Information Minister, Monica Mutsvangwa said the government will increase its shareholding in Cottco, which is suspended from trading its shares on the Zimbabwe Stock Exchange, to 51% from the 16% stake currently held by the government’s pay as you go pension scheme, National Social Security Authority.
The government believes the move to take over the majority shareholding in the troubled entity would be a major step towards reviving the country’s cotton sector, which has over the years been facing severe challenges including lack of adequate funding after traditional financiers cut funding due to side marketing as well as abuse of imports.
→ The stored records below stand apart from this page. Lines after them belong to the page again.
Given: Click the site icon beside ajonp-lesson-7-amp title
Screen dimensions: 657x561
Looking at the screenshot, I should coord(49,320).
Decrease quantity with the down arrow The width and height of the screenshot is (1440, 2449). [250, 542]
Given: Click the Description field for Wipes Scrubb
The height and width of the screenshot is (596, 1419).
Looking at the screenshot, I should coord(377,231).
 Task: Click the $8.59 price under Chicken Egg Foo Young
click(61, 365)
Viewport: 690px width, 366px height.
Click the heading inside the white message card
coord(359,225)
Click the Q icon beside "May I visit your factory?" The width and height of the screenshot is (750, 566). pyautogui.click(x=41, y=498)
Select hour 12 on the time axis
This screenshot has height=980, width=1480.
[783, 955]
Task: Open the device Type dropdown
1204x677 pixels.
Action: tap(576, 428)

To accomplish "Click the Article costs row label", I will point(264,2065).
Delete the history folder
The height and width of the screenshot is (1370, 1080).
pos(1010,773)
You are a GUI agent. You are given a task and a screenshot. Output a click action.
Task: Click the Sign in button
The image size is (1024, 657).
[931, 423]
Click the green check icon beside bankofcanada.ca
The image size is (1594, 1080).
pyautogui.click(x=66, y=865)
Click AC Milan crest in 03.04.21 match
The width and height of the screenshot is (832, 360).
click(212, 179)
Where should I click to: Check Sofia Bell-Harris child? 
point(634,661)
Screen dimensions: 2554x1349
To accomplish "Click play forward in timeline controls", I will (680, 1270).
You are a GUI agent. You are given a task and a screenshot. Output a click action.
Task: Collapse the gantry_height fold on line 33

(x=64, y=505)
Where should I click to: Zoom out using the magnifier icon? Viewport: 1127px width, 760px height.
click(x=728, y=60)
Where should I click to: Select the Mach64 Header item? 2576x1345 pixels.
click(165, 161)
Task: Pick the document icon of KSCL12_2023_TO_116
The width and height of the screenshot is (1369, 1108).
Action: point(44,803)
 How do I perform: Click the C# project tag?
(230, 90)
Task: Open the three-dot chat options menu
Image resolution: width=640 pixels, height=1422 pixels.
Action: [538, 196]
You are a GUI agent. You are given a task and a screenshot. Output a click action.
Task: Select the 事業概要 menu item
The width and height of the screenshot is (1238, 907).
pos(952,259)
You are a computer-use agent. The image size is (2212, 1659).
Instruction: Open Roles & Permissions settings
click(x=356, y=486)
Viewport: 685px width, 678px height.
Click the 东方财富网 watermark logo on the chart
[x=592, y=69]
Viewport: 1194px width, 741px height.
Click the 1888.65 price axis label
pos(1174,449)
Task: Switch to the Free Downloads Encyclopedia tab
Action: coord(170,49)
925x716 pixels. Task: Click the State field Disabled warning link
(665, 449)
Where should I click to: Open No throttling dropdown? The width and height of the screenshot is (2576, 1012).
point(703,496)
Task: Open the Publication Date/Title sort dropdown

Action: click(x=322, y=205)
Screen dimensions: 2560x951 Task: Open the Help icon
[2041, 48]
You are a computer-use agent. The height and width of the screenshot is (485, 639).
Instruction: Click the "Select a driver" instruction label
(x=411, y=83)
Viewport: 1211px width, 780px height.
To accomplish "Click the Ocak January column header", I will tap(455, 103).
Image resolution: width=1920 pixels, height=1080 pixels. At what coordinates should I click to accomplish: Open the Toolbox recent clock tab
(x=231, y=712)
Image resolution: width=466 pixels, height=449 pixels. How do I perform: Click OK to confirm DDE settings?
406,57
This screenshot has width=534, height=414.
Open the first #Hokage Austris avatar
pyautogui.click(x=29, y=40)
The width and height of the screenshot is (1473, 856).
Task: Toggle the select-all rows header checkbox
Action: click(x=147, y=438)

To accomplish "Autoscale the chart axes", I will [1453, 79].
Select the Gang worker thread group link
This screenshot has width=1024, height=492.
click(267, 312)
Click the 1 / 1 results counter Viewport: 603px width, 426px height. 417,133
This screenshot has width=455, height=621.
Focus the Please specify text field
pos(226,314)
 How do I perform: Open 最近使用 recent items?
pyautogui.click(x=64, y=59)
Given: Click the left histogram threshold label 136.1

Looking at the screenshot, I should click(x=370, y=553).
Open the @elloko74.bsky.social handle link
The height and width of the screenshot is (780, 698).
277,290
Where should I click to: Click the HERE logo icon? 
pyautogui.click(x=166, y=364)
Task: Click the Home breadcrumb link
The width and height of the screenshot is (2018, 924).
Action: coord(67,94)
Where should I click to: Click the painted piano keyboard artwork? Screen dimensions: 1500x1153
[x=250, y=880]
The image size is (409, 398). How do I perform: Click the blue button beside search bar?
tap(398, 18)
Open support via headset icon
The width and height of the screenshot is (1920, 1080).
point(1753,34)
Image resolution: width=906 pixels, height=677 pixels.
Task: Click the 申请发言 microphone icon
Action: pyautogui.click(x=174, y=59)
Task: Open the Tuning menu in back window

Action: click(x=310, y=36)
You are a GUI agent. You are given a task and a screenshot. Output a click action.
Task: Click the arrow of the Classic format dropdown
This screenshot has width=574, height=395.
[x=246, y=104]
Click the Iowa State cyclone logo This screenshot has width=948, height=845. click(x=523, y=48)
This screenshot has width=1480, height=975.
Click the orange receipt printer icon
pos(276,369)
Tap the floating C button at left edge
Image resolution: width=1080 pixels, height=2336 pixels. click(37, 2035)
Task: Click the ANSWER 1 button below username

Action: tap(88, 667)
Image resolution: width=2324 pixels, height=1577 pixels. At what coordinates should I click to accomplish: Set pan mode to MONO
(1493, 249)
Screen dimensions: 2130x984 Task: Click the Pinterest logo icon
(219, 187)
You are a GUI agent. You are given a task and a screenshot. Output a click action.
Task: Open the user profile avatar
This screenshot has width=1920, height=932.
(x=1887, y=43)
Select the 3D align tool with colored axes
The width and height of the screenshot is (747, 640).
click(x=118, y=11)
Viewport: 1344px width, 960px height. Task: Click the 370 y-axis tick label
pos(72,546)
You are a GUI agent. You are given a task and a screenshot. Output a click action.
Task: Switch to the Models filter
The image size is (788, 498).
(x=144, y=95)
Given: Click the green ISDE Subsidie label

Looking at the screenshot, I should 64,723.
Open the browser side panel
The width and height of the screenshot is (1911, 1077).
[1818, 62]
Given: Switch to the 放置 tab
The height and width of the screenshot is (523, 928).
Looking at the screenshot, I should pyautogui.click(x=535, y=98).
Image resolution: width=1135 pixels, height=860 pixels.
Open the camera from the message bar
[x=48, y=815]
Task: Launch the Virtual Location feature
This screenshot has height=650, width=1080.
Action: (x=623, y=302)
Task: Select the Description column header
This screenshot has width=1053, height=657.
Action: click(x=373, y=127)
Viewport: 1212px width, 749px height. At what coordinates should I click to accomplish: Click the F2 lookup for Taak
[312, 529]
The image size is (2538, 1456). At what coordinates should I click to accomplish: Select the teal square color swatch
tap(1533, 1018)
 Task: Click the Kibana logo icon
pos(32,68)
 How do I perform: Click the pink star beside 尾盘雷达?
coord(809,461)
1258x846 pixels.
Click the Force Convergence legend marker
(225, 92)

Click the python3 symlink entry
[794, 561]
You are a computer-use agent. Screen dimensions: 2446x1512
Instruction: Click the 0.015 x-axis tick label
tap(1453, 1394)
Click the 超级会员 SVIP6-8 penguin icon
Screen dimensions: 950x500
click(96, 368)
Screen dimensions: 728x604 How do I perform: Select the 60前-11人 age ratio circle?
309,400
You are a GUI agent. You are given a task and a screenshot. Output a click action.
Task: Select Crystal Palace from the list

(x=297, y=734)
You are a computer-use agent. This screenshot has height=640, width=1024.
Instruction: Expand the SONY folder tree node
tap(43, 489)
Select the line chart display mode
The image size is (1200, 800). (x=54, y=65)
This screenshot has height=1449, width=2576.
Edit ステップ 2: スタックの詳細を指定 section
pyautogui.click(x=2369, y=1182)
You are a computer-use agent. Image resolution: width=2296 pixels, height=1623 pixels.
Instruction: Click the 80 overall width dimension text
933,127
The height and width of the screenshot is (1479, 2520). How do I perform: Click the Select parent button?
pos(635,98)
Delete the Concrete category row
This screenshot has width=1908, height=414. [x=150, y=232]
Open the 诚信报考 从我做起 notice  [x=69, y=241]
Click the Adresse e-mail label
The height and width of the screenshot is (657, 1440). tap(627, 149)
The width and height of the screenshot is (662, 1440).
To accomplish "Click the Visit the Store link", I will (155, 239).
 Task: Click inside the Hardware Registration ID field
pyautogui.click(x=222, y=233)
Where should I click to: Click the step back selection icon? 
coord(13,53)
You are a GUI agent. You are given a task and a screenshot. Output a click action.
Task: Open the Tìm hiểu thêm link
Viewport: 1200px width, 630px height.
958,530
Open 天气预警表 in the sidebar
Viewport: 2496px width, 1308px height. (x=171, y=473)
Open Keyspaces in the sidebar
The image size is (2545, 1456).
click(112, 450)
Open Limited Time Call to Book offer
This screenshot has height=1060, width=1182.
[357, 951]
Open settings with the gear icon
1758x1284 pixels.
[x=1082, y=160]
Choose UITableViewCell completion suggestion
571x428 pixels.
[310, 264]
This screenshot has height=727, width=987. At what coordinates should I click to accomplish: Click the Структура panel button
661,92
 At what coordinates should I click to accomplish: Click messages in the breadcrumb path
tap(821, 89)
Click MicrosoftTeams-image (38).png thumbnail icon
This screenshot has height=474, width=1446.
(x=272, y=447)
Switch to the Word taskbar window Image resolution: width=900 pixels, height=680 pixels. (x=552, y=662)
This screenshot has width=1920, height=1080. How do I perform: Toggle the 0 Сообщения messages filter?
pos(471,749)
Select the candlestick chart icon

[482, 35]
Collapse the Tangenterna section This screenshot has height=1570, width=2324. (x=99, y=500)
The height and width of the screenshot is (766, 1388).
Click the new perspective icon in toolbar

“Cabinet noted with concern the continued failure to pay farmers for cotton delivered to Cottco and has decided to institute measures to increase its shareholding in Cottco to at least 51% in tandem with its contribution in the company and apparent support to farmers and the need to spur rural industrialisation. To this effect, the Government will be paying farmers directly,” Mutsvangwa said yesterday at a post Cabinet briefing.
Mutsvangwa said Cabinet has also agreed to increase its shareholding in Silo Foods Industries to 74% so as to guarantee availability of the basic commodities.
Mutsvangwa said Cabinet has also approved proposals on the rationalisation of subsidies in a bid to consolidate the government’s fiscal consolidation measures.
Government is currently financing several programmes in the agriculture sector including farm mechanisation, inputs and selling price support.
Crops under such support include maize, soya beans, cotton and wheat.
“Cabinet considered and approved proposals on the rationalisation of subsidies as presented by the Minister of Finance and Economic Development, Mthuli Ncube,” Mutsvangwa said.
She said such a framework was expected to ensure subsidies meet a specific public policy objective to remedy an identified market failure and are of the minimum size necessary to achieve such an objective.
Mutsvangwa said unmitigated and unbudgeted subsidies will need to be curtailed going forward as they undermine the government’s fiscal consolidation objectives under the National Development Strategy 1, while also crowding out critical developmental expenditures.
Subsidies that are being provided will have explicit identified funding sources with costs adequately quantified to determine fiscal sustainability.
The government has supported the agriculture sector with a subsidy component on both inputs and specific crop producer prices mainly to address food self-sufficiency, improve the welfare of the peasant farmers and make mealie-meal affordable to disadvantaged groups.
Mutsvangwa said government targets to provide input support for the vulnerable households to the tune of ZWL$4bn for grain production under the Presidential Inputs Scheme while banks provided funding for the Command Agriculture programme for the 2020/2021 farming season.
The government has continued to support the productive sectors of the economy by extending tax concessions as a way of improving viability, productivity and competitiveness. As a result, the government has foregone about US$2.3bn through tax incentives during the period 2011 to May 2019, Mutsvangwa said.